(DROP DOWN MENU)

Ikhtiar Menurut AGAMA DOSA : Sikapi DOSA dengan Cara Ritual HAPUS DOSA

Makna Ikhtiar dalam Perspektif Agama Samawi

Question: Sering kita dengar orang menyebut-nyebut istilah “ikhtiar”. Sebenarnya hewan atau makanan apakah itu “ikhtiar”?

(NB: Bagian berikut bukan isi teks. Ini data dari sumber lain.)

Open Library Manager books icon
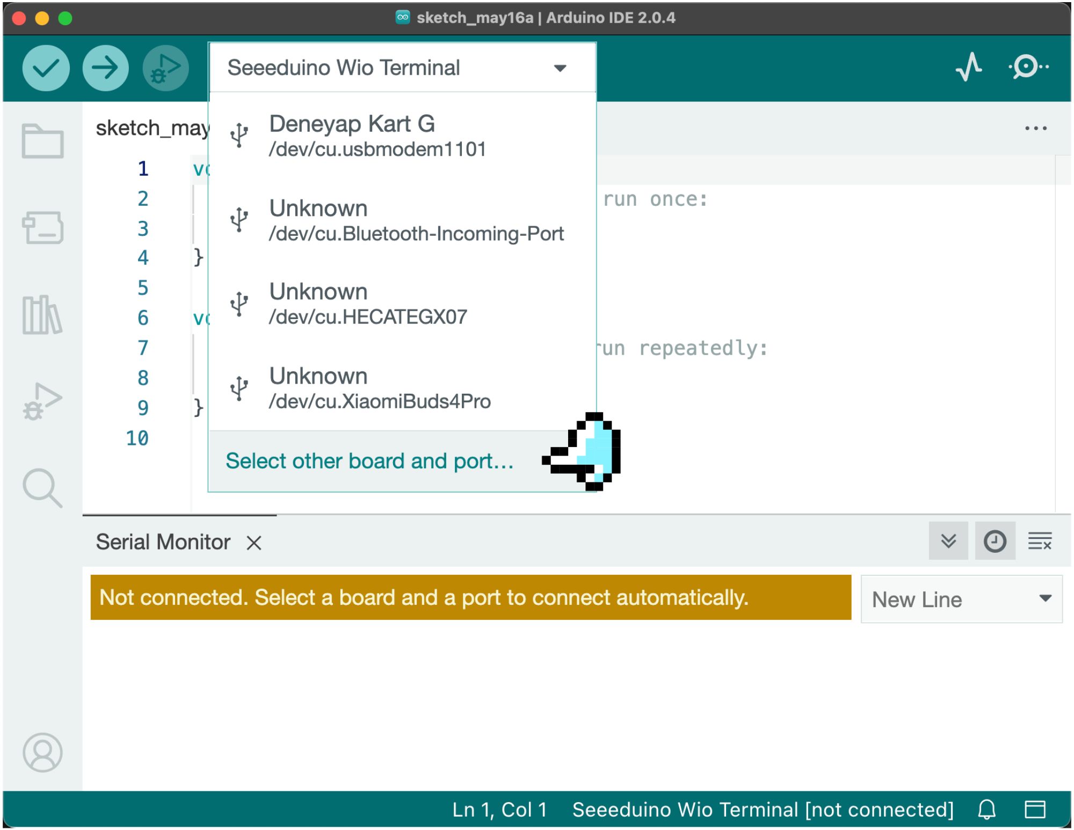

Brief Answer: Ikhtiar dalam perspektif “Agama SUCI”, artinya berlatih dalam disiplin diri “gaya hidup higienis dari perilaku dosa” (self-control), mengingat “berbuat dosa merupakan aurat terbesar”. Ikhtiar dalam perspektif “Agama KSATRIA”, artinya berupaya keras untuk bersikap penuh tanggung-jawab terhadap pihak-pihak yang telah pernah ia sakiti, lukai, maupun rugikan, sehingga para korbannya tidak perlu mengemis-ngemis pertanggung-jawaban dari sang ksatriawan. Sebaliknya, makna ikhtiar menurut “Agama DOSA” tidak lain tidak bukan ialah “lanjut buat dosa terus sebagai business as usual”, dan disaat bersamaan mencandu ritual “penghapusan / pengampunan dosa” ataupun “penebusan dosa” (abolition of sins), dimana jelas hanya seorang pendosa yang butuh penghapusan dosa.

Terhadap dosa dan maksiat, demikian kompromistik. Namun terhadap kaum yang berbeda keyakinan, demikian intoleran. Praktis, implementasi “ikhtiar” dalam dogma-dogma agama samawi, ialah berputar-putar dalam siklus “produktif mencetak segunung dosa” serta “berkubang dalam dosa”, dan disaat bersamaan rajin ibadah (ritual permohonan penghapusan dosa) setiap harinya, rajin puasa satu bulan untuk setiap tahunnya sehingga dosa-dosa selama setahun penuh terhapuskan (“kabar baik” bagi pendosa artinya “kabar buruk” bagi korban-korban para pendosawan tersebut), membersihkan penghasilan / harta kotor lewat zakat 2,5% (money laundring pakai “recehan”, paling disukai koruptor), serta sering-sering ibadah umroh menciumi batu hitam hajar aswad agar dosa-dosanya terhapuskan.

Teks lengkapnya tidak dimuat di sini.